Tal delimitação poderá ser realizada por meio de termo de conhecimento e assunção de riscos pelos empregados que forem usufruir do prêmio viagem. Tal documento deverá ser formulado de acordo com cada situação em específico, de modo a garantir que, não cumpridas as regras ali dispostas, o empregador seria isentado de responsabilidade por indenização em favor do empregado.
Essa exclusão seria alcançada tendo em vista o total cumprimento, pelo empregador, das medidas que estivessem ao seu alcance para garantir e assegurar ambiente seguro em que seu empregado seria inserido. Isso porque, não sendo possível que ele esteja pessoalmente no local para garantir que as normas de segurança sejam cumpridas, o seu dever de proteção e zelo pela integridade dos empregados seria cumprido na exposição dos possíveis riscos aos empregados e de como poderiam, eles, diminuí-los.
Por exemplo, em relação ao transporte utilizado pelo empregado durante a fruição do prêmio viagem, ele pode ser rodoviário, aéreo, fluvial, marítimo etc.

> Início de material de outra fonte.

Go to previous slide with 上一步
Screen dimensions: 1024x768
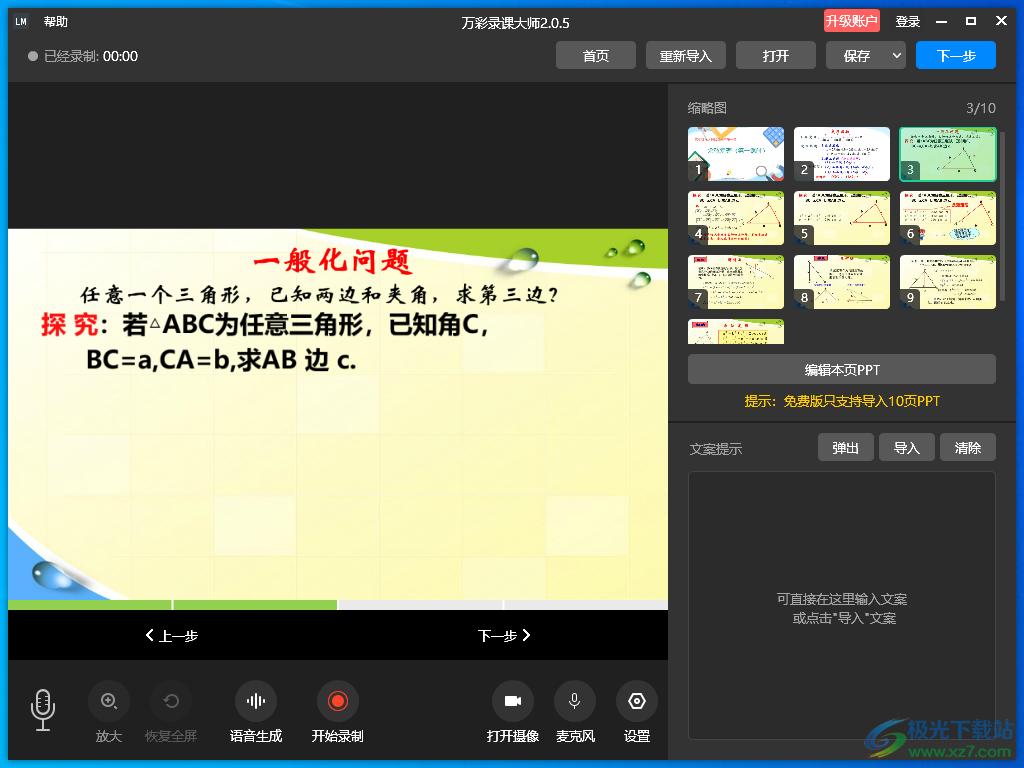point(172,635)
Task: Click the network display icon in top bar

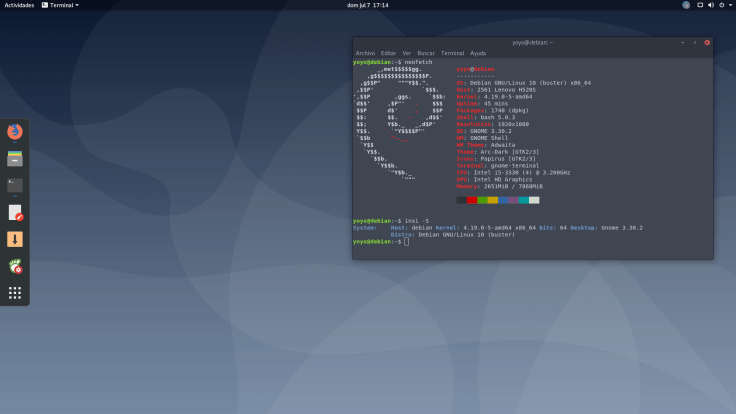Action: [701, 5]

No caso de prêmio que necessite de transporte rodoviário, deve o empregador redigir termo afirmando que a escolha do meio de transporte partiu do empregado – qual seja, veículo próprio, ou pela utilização do transporte fornecido pelo empregador. Caso escolha o veículo fornecido pelo empregador, deve constar que tal escolha foi realizada de forma livre pelo empregado, visando o seu maior conforto, apesar de ter a opção de transportar-se por conta própria, e que, por isso, não se responsabilizará o empregador por eventuais acidentes que ocorreram por culpa da empresa de transportes contratada.
Da mesma forma, caso o empregado escolha viajar com seu veículo particular, por conta própria, deve o mesmo assumir todos os riscos do percurso, quais sejam, acidentes a que ele pode dar causa, acidentes causados por terceiros, entre outros, e que não responsabilizará o empregador por eventuais danos ocorrido.

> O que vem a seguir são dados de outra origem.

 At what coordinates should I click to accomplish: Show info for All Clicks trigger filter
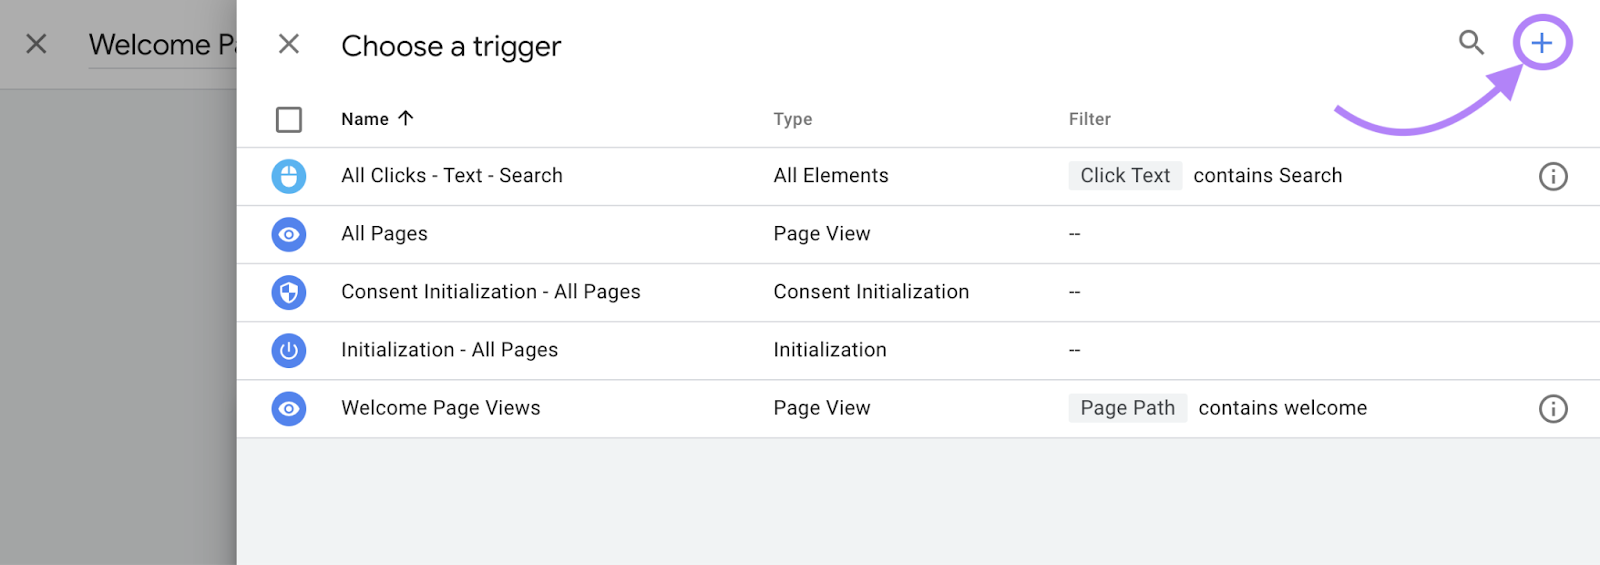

Enfim, isso ainda se aplica a todas as viagens, concedidas como prêmio, uma vez que o empregador não possui condições de fiscalizar o empregado e verificar se ele está tomando os cuidados adequados, de modo que a elaboração do termo de conhecimento e assunção de riscos é essencial na concessão de prêmio viagem, minimizando o risco de responsabilização por acidentes.
[1] Processo TST-RR-10925-39.2015.5.12.0012
[2] Processo TST-RR-521-38.2013.5.03.0047
[3] Relação de causa e efeito entre uma conduta e um resultado.